Elle explique : "En 2019, j'avais organisé des formations en journalisme de données et traitement de l'actualité environnementale, dans le cadre de ma bourse avec Global forest Watch (Global Forest Watch Fellowship). 24 journalistes (hommes et femmes) avaient été formés à Yaoundé et Douala", rappelle-t-elle. "Créé en décembre 2018, Open Data Pour Elles regroupe aujourd'hui 40 femmes de 13 pays d’Afrique francophone, œuvrant pour plus de visibilité des femmes à travers l’utilisation des données ouvertes et libres d’accès", reprend-elle.

Les rédactions n’ont pas toujours recours à cette pratique parce qu’elles ne la maîtrisent pas.

Pour Madeleine Guegang, deux enquêtes sur "les femmes lésées dans les programmes agricoles et les zones prioritaires de l’éducation au Cameroun", sont un exemple de bonne collaboration des journalistes des médias différents à l’issue de la formation de 2021. 

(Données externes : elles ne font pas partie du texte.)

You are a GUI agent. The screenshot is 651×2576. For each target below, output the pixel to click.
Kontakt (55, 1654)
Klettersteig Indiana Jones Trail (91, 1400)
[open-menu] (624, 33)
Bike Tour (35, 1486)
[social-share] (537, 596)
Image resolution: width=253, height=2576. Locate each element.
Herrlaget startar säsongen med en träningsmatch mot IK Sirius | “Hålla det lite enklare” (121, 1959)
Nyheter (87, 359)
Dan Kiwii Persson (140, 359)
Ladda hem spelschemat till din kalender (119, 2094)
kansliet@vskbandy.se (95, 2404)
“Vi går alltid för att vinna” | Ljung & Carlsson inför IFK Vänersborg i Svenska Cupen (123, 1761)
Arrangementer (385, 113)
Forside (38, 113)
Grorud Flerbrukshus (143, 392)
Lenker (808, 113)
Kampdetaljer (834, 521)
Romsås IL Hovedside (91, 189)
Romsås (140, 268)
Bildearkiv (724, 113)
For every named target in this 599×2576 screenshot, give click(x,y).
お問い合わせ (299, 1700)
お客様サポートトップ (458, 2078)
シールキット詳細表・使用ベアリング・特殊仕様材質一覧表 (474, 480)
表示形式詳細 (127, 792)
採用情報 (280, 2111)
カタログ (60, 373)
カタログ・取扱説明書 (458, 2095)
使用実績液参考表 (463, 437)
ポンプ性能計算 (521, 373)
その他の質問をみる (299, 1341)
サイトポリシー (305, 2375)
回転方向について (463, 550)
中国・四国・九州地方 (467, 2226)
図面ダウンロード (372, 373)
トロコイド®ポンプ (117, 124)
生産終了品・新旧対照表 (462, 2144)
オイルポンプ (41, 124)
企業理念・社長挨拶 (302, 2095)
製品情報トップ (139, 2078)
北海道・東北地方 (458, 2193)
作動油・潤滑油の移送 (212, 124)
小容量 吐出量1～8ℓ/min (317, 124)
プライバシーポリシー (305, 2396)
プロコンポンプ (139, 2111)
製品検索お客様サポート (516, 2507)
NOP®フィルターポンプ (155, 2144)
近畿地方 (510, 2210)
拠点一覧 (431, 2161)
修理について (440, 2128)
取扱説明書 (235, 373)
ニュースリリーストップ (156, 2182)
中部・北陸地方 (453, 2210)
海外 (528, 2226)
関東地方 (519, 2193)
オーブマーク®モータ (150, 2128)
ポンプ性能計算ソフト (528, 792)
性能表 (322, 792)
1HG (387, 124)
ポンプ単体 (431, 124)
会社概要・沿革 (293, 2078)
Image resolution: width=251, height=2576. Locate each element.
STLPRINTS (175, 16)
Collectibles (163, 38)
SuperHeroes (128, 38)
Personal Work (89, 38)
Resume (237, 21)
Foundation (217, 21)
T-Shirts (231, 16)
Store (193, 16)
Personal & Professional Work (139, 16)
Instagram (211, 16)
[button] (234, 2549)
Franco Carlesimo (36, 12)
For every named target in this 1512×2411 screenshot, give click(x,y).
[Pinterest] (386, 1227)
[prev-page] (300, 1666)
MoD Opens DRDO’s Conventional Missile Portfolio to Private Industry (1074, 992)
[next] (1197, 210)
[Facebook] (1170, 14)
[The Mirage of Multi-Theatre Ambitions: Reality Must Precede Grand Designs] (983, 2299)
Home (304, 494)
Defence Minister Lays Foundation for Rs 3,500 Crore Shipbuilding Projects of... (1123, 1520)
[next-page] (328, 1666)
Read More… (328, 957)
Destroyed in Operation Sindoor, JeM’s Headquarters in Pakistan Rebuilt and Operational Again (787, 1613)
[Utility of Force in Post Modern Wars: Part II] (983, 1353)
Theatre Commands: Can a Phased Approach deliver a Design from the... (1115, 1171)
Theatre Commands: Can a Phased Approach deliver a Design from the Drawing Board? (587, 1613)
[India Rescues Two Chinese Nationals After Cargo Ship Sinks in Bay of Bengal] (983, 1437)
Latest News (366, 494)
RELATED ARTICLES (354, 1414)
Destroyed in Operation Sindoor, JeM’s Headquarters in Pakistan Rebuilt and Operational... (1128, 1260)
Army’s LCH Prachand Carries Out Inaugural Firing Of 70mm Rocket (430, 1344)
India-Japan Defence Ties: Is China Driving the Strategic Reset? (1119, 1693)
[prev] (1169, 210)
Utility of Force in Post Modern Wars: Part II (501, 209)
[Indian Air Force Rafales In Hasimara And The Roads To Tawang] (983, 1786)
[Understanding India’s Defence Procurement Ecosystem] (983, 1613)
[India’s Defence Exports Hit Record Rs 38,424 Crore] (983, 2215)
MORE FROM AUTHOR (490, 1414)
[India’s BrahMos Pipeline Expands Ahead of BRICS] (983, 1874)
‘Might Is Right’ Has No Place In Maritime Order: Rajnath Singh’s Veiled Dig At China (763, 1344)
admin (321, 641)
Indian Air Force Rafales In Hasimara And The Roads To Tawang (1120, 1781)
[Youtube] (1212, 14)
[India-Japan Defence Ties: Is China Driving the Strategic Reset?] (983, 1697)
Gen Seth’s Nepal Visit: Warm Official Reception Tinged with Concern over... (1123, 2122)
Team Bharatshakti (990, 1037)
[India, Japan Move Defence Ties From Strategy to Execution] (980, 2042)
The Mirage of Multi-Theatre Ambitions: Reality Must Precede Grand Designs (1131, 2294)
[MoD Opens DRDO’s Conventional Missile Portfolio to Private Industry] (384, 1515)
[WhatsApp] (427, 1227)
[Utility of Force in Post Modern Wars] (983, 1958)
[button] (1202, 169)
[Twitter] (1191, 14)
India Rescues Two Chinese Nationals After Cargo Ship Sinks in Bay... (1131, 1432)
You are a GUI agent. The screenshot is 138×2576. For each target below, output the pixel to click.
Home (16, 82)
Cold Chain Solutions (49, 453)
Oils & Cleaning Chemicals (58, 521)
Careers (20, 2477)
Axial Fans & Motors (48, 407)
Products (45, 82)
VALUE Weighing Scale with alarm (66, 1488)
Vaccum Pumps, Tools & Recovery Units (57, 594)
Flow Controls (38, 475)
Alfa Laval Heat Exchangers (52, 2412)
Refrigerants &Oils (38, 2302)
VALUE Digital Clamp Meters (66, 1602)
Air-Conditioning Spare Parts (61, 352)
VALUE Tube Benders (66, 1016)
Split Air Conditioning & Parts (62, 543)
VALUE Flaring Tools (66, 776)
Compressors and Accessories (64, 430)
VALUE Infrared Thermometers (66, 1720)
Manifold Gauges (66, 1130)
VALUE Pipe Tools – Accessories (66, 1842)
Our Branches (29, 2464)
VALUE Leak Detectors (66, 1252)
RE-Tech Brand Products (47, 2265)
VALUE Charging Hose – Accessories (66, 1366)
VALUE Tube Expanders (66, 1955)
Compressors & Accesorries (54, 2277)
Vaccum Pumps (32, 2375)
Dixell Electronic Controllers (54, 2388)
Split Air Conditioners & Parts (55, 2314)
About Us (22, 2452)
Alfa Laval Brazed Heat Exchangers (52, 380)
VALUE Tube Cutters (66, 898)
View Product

Toutefois, "au niveau de ma rédaction, la pratique n’est pas encore répandue. Cela est moins du fait de la réticence, que de la maîtrise de cette compétence. La photo n’est pas en concurrence avec les éléments de data-journalisme (il arrive que les deux aillent dans le même texte). Il se pose davantage un problème de compétence et de compréhension de ce que le data-journalisme peut résoudre comme problème d’espace. La photo a sa place, le diagramme ou la cartographie aussi (surtout quand chaque élément sait être utilisé comme il se doit)", relève Alexandra Tchuileu. 

Par l’explication du bien-fondé du data-journalisme, Madeleine Guegang et Christelle Tankeu réussissent à convaincre les responsables des rédactions pour cette pratique.